### THE TASK
In the article on Powell and Rice using private email accounts, reproduce word for word the passage starting with "The state department" and going on through "denied any wrongdoing.".

### EXTRACT PROVIDED
Colin Powell and Condoleezza Rice used private accounts for classified emails

This article is more than 8 years old

Hillary Clinton’s campaign has seized on findings that Rice and Powell were sent sensitive national security information to nongovernment email addresses

Hillary Clinton’s campaign claimed vindication in the long-running emails saga on Thursday when it emerged that two Republican secretaries of state had also received information later deemed classified on personal accounts.

The state department watchdog found that both Colin Powell and Condoleezza Rice, America’s top diplomats under president George W Bush, were sent sensitive national security information to nongovernment email addresses.

A spokesman for Clinton was quick to seize on the findings, arguing that they demonstrate “just how routine it is for government bureaucrats to go overboard” in keeping information secret from the public. Senior Democrat Harry Reid called it “a watershed moment”.

The findings come after nearly a year of controversy over Clinton’s decision to set up an unsecured private email server for her work as secretary of state. Thousands of the emails have been made public but it emerged last week that 22 have since been classified “top secret”. The Democratic presidential candidate has described it as a mistake but denied any wrongdoing.

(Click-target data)
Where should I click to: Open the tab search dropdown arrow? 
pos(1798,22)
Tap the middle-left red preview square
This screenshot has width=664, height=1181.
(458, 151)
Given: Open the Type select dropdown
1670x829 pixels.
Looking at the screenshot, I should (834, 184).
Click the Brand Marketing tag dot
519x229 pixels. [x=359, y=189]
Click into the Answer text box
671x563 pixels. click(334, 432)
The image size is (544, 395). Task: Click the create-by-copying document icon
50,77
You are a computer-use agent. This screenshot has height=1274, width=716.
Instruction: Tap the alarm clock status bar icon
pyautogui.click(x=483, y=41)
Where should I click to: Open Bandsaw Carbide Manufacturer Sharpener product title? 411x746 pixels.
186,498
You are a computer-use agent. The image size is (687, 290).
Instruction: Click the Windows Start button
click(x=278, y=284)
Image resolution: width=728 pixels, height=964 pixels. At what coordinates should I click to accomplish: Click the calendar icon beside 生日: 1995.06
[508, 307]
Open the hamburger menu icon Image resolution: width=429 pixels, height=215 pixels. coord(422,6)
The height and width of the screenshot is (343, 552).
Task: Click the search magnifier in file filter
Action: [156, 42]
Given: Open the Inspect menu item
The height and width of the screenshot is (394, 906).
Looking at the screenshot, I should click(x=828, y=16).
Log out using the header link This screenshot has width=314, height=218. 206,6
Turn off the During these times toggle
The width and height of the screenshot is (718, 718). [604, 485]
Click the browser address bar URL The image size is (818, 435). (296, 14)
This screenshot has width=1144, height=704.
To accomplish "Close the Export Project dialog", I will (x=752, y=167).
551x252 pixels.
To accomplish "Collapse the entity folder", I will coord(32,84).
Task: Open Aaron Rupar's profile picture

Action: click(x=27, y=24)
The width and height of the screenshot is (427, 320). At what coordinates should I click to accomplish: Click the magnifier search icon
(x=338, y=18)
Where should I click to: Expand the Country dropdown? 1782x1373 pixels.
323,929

### SOLUTION TO THIS EXERCISE
The state department watchdog found that both Colin Powell and Condoleezza Rice, America’s top diplomats under president George W Bush, were sent sensitive national security information to nongovernment email addresses.

A spokesman for Clinton was quick to seize on the findings, arguing that they demonstrate “just how routine it is for government bureaucrats to go overboard” in keeping information secret from the public. Senior Democrat Harry Reid called it “a watershed moment”.

The findings come after nearly a year of controversy over Clinton’s decision to set up an unsecured private email server for her work as secretary of state. Thousands of the emails have been made public but it emerged last week that 22 have since been classified “top secret”. The Democratic presidential candidate has described it as a mistake but denied any wrongdoing.